What this task involves |
Through the end of the data below, output every line exactly, beginning with the line that contains "Task: Click the 00:30 time cell".

-------- Materials provided

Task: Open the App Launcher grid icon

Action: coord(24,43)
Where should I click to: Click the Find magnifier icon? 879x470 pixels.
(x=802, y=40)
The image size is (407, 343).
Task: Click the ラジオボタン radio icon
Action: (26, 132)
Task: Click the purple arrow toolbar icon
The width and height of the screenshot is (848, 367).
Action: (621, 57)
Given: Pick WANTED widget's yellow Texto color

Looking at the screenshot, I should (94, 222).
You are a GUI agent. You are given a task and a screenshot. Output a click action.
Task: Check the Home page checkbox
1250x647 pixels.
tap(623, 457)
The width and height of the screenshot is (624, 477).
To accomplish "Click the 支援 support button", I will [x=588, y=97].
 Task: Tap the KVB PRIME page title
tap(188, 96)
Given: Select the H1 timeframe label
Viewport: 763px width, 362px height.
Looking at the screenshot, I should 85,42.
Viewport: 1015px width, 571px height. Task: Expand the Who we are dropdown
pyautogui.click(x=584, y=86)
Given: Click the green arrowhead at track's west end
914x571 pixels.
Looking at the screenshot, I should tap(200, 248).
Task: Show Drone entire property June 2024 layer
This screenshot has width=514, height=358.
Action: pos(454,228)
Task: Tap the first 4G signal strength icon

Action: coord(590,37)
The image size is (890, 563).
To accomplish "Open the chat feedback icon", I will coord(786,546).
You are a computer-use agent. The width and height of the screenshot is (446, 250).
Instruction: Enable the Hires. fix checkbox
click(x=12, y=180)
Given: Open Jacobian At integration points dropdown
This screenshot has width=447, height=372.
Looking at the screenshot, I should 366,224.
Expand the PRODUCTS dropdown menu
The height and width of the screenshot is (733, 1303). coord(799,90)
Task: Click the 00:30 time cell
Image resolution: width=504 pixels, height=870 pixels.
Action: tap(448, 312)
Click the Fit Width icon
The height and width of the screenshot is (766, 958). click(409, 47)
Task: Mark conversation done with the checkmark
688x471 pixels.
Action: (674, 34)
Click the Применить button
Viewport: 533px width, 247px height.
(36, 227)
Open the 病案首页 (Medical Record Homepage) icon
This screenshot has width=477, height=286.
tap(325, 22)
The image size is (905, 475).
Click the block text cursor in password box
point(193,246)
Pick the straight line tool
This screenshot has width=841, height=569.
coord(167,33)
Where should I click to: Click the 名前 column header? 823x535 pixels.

----------------

Response |
Task: Click the 00:30 time cell
Image resolution: width=504 pixels, height=870 pixels.
Action: tap(448, 312)
Click the Fit Width icon
The height and width of the screenshot is (766, 958). click(409, 47)
Task: Mark conversation done with the checkmark
688x471 pixels.
Action: (674, 34)
Click the Применить button
Viewport: 533px width, 247px height.
(36, 227)
Open the 病案首页 (Medical Record Homepage) icon
This screenshot has width=477, height=286.
tap(325, 22)
The image size is (905, 475).
Click the block text cursor in password box
point(193,246)
Pick the straight line tool
This screenshot has width=841, height=569.
coord(167,33)
Where should I click to: Click the 名前 column header? 823x535 pixels.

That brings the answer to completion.